---------- MATERIAL FOR THIS EXERCISE

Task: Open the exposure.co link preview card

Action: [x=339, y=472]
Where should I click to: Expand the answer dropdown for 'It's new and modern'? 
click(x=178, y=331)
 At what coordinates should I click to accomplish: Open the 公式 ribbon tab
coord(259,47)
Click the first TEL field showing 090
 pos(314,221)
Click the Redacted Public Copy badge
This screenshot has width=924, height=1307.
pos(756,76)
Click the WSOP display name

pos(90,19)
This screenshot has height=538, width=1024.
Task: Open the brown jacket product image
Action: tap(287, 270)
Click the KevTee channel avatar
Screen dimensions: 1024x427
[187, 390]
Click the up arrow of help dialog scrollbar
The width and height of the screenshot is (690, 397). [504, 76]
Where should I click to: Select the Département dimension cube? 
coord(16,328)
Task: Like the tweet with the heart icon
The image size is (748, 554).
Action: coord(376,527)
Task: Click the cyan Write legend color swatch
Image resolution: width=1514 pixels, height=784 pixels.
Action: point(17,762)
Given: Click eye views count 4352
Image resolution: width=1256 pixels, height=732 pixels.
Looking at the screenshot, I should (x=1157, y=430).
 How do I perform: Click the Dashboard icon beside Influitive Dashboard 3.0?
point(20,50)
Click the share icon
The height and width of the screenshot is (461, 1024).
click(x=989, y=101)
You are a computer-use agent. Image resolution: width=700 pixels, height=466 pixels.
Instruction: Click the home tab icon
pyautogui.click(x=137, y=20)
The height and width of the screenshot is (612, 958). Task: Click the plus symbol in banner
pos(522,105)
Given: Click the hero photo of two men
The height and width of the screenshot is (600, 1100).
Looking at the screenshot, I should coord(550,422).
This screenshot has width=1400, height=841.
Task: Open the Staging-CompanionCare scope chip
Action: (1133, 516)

--------------------

● **WHAT THIS TASK INVOLVES**:
Word for word, write out the data.

● **EXERCISE OUTPUT**:
Task: Open the exposure.co link preview card

Action: [x=339, y=472]
Where should I click to: Expand the answer dropdown for 'It's new and modern'? 
click(x=178, y=331)
 At what coordinates should I click to accomplish: Open the 公式 ribbon tab
coord(259,47)
Click the first TEL field showing 090
 pos(314,221)
Click the Redacted Public Copy badge
This screenshot has width=924, height=1307.
pos(756,76)
Click the WSOP display name

pos(90,19)
This screenshot has height=538, width=1024.
Task: Open the brown jacket product image
Action: tap(287, 270)
Click the KevTee channel avatar
Screen dimensions: 1024x427
[187, 390]
Click the up arrow of help dialog scrollbar
The width and height of the screenshot is (690, 397). [504, 76]
Where should I click to: Select the Département dimension cube? 
coord(16,328)
Task: Like the tweet with the heart icon
The image size is (748, 554).
Action: coord(376,527)
Task: Click the cyan Write legend color swatch
Image resolution: width=1514 pixels, height=784 pixels.
Action: point(17,762)
Given: Click eye views count 4352
Image resolution: width=1256 pixels, height=732 pixels.
Looking at the screenshot, I should (x=1157, y=430).
 How do I perform: Click the Dashboard icon beside Influitive Dashboard 3.0?
point(20,50)
Click the share icon
The height and width of the screenshot is (461, 1024).
click(x=989, y=101)
You are a computer-use agent. Image resolution: width=700 pixels, height=466 pixels.
Instruction: Click the home tab icon
pyautogui.click(x=137, y=20)
The height and width of the screenshot is (612, 958). Task: Click the plus symbol in banner
pos(522,105)
Given: Click the hero photo of two men
The height and width of the screenshot is (600, 1100).
Looking at the screenshot, I should coord(550,422).
This screenshot has width=1400, height=841.
Task: Open the Staging-CompanionCare scope chip
Action: (1133, 516)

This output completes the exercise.